I took a paper and a pen and sat down to write a plan on how I was going to make a time machine-- because I had to, I had to go back in time and change your mind-- but I flew past papers and entire diaries and I know there is no more ink left in this world to continue writing. Yet, I still have no more than a mite of sense in a huge mathematical mess of fractions, functions and graphs, and sad handwriting.
I put together my math with metal and I scoured the earth looking for the exact things to perfect my monster creation and satisfy the algorithms. Time was not going anywhere and you are awaiting my perfect words that I actually tell you, and stop you from taking the step outside the door. I spent, seven years to just put together the courage to finally plug the machine into the socket-- a humble four-point in the wall and all it took was the turn of a switch.
I spent years and all my time and all my youth, all my mind and all my life creating a time machine, so that I fly by the light, going back into the time to that very day when I first saw you and take a the seat in the back of the train instead of the one next to you.

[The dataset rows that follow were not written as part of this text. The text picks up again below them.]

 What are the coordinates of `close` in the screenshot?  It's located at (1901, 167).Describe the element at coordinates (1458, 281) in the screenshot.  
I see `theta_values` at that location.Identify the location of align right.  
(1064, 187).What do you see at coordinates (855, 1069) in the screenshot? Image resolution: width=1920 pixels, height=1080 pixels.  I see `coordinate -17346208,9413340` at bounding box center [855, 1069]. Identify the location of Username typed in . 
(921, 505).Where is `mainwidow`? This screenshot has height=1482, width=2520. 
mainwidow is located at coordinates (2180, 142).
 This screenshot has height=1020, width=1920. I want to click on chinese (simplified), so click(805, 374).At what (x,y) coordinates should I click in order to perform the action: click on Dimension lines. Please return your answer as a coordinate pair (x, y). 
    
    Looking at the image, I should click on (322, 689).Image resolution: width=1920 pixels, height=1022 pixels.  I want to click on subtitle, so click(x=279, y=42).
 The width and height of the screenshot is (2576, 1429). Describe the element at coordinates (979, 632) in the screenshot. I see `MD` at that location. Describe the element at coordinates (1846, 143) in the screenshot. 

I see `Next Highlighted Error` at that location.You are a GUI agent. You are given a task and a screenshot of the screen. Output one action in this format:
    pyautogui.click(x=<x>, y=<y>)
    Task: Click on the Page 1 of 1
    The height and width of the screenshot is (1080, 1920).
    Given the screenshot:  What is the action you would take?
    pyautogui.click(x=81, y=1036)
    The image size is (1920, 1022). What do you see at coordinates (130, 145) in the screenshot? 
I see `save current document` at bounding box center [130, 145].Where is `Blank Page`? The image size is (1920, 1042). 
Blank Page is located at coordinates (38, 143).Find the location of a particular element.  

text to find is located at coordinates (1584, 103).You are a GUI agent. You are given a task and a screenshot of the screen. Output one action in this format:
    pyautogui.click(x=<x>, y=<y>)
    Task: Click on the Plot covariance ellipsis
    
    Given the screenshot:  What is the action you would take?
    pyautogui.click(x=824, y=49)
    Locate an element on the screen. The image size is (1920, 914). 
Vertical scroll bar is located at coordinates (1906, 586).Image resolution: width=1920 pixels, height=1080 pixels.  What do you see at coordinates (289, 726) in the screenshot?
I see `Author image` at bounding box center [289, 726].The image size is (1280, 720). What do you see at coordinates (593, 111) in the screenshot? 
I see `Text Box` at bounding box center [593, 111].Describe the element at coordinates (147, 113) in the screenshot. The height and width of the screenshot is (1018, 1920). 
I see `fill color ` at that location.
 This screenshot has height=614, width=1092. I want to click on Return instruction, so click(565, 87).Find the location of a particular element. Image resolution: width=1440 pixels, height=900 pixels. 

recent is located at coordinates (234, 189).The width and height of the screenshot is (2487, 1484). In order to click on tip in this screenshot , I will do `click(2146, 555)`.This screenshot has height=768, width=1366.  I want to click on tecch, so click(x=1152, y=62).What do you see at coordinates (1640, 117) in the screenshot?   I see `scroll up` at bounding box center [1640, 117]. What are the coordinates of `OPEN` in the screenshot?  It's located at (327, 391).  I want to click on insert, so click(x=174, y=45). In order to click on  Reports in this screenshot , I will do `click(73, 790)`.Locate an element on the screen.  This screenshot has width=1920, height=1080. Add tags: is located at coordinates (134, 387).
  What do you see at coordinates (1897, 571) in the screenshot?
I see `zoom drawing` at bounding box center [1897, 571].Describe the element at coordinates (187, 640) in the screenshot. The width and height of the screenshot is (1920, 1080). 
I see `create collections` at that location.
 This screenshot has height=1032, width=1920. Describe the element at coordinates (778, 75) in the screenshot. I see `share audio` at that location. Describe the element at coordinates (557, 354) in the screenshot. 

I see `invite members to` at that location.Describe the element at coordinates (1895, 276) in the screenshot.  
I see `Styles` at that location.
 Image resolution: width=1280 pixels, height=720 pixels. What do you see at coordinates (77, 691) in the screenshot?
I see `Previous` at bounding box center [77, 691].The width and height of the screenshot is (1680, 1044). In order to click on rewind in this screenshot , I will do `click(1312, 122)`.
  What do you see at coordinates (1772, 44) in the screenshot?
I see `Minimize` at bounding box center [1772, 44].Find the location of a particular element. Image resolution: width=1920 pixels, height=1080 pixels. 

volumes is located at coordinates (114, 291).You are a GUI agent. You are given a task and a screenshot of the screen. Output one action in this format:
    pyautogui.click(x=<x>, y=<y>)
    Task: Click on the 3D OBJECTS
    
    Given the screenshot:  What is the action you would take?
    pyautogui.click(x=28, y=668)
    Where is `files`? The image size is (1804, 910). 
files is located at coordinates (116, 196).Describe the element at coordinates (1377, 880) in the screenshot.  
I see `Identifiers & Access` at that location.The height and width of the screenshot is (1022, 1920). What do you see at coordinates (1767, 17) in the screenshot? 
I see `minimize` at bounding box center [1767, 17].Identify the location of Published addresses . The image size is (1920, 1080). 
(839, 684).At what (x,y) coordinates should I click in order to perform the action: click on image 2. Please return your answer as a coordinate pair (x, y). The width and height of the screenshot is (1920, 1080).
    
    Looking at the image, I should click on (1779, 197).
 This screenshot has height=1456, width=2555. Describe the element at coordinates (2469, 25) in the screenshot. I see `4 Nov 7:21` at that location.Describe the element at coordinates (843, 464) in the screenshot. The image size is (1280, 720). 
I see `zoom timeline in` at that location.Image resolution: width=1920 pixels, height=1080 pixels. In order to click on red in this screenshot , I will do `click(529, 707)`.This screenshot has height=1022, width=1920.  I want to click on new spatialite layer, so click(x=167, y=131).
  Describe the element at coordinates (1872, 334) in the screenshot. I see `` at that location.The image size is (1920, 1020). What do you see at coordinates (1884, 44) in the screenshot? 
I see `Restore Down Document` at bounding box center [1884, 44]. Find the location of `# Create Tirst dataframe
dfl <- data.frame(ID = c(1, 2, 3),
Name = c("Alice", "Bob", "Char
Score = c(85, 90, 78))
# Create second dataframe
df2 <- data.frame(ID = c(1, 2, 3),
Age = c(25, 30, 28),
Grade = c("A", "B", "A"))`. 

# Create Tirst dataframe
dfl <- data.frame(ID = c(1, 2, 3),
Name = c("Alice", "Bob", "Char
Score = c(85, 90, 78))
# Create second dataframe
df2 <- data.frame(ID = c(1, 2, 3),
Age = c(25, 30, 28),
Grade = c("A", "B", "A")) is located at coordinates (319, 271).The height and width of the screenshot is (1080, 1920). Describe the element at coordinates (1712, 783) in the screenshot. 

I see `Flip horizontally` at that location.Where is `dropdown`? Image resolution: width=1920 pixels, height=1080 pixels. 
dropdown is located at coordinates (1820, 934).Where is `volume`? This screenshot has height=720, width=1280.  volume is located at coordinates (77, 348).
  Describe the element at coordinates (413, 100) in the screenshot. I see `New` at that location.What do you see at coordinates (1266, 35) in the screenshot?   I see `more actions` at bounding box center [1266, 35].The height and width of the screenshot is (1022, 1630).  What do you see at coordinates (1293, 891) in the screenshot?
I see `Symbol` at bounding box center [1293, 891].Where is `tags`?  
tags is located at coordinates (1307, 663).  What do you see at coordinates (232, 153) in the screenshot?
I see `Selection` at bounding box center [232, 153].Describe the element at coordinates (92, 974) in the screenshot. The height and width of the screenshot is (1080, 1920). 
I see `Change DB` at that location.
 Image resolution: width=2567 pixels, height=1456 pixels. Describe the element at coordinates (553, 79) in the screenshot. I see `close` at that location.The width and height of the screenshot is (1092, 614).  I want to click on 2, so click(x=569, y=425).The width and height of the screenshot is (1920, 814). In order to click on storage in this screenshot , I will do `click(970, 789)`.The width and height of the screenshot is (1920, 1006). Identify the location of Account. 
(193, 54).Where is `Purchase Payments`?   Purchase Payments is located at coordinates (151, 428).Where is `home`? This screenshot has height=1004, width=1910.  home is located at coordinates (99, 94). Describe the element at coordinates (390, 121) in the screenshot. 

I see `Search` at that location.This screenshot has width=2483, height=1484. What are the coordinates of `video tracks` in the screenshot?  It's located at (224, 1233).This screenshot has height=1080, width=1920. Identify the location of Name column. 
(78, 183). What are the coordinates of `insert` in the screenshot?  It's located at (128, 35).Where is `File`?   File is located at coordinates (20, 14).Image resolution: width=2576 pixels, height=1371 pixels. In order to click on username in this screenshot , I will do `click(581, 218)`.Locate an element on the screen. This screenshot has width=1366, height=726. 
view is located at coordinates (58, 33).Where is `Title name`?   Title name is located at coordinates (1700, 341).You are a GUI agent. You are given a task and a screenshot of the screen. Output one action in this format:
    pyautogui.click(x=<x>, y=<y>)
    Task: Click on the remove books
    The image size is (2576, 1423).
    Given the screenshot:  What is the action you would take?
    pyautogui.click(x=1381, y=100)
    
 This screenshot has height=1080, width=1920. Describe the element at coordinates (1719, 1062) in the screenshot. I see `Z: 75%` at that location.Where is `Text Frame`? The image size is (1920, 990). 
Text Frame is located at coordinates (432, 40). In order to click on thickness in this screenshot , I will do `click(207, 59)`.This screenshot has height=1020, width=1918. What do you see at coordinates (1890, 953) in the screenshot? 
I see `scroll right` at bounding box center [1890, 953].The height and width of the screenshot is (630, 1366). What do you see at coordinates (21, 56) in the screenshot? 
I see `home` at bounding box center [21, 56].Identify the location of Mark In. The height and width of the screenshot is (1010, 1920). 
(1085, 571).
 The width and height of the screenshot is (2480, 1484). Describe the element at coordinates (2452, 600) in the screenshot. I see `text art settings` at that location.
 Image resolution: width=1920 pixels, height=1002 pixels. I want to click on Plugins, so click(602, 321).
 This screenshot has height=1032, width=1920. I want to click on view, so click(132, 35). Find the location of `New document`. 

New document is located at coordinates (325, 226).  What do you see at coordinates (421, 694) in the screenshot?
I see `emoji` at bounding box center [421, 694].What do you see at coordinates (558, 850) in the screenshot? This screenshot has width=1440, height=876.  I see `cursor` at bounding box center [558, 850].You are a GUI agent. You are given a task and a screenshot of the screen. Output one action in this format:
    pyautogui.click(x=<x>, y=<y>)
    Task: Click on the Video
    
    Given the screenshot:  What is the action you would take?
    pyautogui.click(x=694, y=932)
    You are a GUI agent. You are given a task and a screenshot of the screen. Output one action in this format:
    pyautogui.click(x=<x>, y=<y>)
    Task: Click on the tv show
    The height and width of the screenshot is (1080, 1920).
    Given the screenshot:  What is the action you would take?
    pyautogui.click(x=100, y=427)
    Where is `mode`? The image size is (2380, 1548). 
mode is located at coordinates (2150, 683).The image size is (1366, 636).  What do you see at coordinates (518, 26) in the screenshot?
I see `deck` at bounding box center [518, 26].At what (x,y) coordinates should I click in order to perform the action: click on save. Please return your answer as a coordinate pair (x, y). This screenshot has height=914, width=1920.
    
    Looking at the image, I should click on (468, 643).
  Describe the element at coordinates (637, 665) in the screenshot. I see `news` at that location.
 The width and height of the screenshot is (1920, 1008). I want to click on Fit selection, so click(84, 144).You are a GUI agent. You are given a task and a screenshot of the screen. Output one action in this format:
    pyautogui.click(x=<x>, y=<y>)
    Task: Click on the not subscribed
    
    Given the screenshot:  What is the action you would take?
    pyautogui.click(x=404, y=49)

I would take the one opposite to where you sat and refuse to even look at you. Because then, we will not begin something we would never be able to end.
I am here now and all it takes is the turn of a switch, a time machine to end all of the worries. A turn of a switch and I would be able to fix all my life; I created this thing with all my life, so that I can forget you.
And glory! I am successful. I forget you, but not by the power of a time machine but I forget you nonetheless.